** Task goal **
If a line below contains the string "computer", copy it out.

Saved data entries
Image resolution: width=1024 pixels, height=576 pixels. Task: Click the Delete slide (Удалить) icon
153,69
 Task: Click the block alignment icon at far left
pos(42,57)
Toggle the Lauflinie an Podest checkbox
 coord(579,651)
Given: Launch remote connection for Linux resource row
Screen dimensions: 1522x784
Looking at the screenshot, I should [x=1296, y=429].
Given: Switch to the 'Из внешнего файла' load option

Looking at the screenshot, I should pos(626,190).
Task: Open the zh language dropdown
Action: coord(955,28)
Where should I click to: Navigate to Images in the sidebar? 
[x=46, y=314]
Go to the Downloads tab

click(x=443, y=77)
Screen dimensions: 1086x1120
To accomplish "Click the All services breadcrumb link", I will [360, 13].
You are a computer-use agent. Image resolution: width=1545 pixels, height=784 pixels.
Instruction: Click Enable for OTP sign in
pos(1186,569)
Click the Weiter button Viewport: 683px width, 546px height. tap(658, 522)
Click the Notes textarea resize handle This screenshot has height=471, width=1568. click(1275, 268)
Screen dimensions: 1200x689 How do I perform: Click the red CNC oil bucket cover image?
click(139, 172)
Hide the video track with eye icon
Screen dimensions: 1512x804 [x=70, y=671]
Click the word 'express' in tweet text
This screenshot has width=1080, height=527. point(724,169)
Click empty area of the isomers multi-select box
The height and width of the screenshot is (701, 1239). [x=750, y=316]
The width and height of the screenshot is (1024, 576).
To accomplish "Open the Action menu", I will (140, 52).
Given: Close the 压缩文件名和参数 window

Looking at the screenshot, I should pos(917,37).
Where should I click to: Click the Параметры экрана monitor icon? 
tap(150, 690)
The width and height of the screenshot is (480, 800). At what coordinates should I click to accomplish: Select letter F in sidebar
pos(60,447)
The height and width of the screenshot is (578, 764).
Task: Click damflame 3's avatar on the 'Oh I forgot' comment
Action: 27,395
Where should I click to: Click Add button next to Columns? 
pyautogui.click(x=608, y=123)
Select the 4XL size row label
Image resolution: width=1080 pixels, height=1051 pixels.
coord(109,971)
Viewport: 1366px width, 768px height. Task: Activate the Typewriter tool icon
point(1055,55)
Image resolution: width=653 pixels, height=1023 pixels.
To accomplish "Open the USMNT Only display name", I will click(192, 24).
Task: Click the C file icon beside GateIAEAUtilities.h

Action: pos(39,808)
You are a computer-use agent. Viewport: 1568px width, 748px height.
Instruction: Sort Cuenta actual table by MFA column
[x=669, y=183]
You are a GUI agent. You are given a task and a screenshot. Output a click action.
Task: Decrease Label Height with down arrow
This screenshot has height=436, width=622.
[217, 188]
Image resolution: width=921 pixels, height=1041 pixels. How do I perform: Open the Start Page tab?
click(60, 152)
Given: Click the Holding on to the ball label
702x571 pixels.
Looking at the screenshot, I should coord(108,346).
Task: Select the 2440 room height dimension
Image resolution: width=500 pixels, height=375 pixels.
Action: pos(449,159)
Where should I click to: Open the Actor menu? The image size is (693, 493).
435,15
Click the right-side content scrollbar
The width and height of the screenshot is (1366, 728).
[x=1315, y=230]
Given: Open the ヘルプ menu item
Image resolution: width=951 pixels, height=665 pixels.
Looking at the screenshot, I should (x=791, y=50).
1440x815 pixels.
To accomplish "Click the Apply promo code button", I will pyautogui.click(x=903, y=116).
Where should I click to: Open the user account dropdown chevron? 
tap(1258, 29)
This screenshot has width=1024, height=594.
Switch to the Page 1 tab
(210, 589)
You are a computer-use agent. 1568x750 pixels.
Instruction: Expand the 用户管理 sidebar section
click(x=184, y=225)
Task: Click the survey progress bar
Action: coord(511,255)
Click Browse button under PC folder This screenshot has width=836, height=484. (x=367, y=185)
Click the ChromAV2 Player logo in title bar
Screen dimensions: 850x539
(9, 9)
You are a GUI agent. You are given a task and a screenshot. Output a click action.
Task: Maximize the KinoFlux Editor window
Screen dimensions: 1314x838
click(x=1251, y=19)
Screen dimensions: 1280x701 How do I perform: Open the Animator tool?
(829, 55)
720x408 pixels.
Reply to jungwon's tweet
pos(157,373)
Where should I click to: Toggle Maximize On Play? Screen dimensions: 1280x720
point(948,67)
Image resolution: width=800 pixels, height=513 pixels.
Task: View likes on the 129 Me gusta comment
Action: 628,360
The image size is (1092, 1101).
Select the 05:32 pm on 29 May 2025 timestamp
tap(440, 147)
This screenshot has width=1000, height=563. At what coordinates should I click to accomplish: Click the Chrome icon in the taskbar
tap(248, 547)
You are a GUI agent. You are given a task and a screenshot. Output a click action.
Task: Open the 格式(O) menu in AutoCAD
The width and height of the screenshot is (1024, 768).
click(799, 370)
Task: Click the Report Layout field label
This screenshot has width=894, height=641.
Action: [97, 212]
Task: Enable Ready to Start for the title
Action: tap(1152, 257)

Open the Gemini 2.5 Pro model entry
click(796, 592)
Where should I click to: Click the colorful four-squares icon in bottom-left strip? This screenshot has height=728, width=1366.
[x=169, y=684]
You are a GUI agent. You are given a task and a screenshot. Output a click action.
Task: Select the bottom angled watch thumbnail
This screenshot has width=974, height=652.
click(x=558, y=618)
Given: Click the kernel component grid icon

** Result **
You are a computer-use agent. Image resolution: width=1545 pixels, height=784 pixels.
You are a computer-use agent. Viewport: 1568px width, 748px height.
You are a computer-use agent. 1568x750 pixels.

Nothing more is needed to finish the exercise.